1923 film directed by William A. Seiter

The Little Church Around the Corner, or simply Little Church Around the Corner, is a 1923 American silent drama film directed by William A. Seiter and written by Olga Printzlau. The film stars Claire Windsor, Kenneth Harlan, Hobart Bosworth, Pauline Starke, Walter Long, and Cyril Chadwick.
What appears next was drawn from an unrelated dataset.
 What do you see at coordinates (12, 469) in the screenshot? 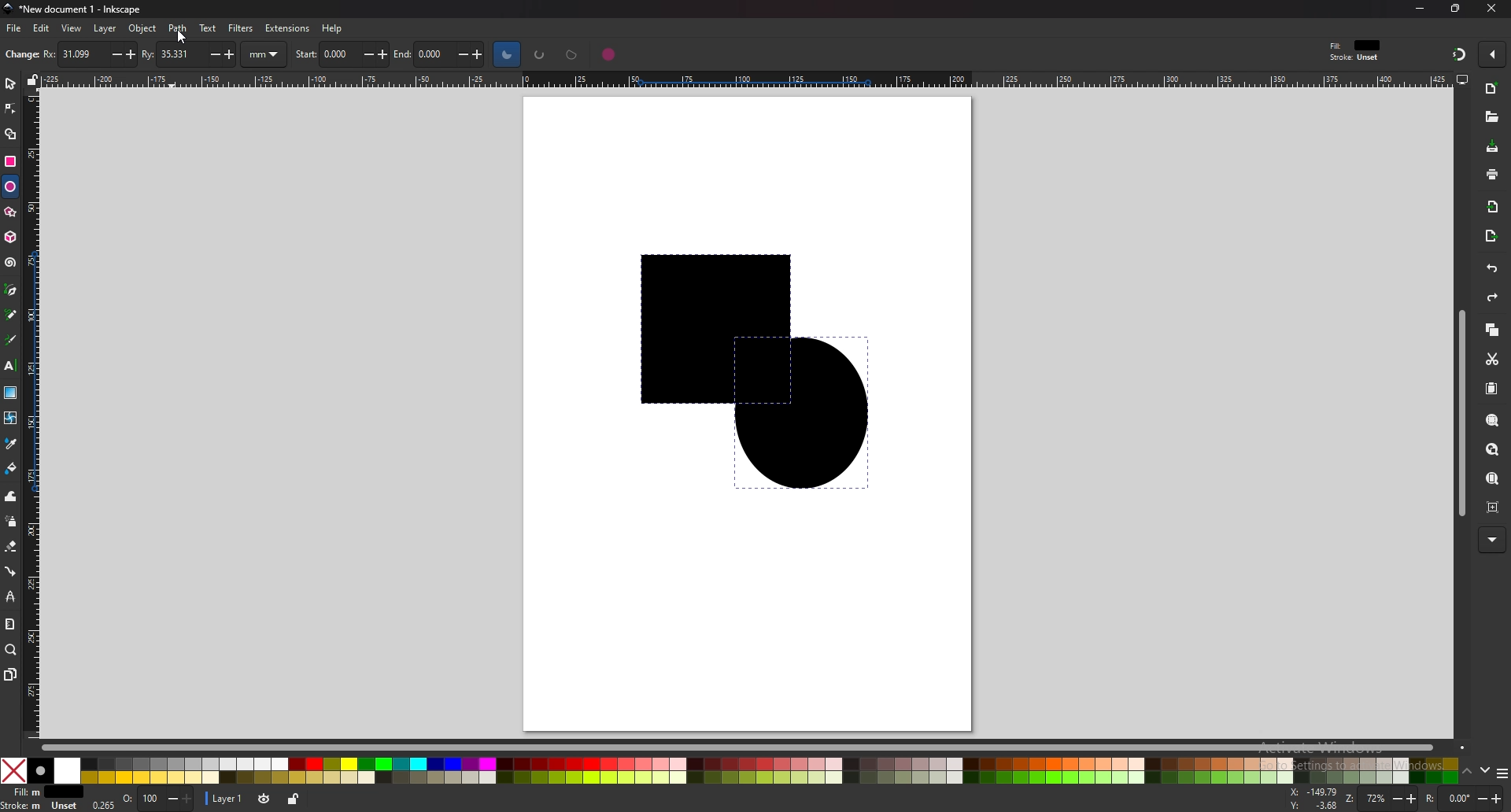
I see `paint bucket` at bounding box center [12, 469].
The film was released by Warner Bros. in March 1923.

==Cast==
- Claire Windsor as Leila Morton
- Kenneth Harlan as David Graham
- Hobart Bosworth as John Morton
- Pauline Starke as Hetty Burrows
- Walter Long as Big Hex Poulon
- Cyril Chadwick as Mark Hanford
- Alec B. Francis as Reverend Bradley
- Winter Hall as Doc
- Margaret Seddon as Mrs. Wallace
- George Cooper as Jude Burrows
- Stanton Heck as Burt Wilson
- Fred R. Stanton as The Sheriff
- Winston Miller as Little David
- Mary Jane Irving as Little Hetty

==Box office==
According to Warner Bros records the film earned $324,000 domestically and $28,000 foreign.

== Preservation ==
With no holdings located in archives, Little Church Around the Corner is considered a lost film.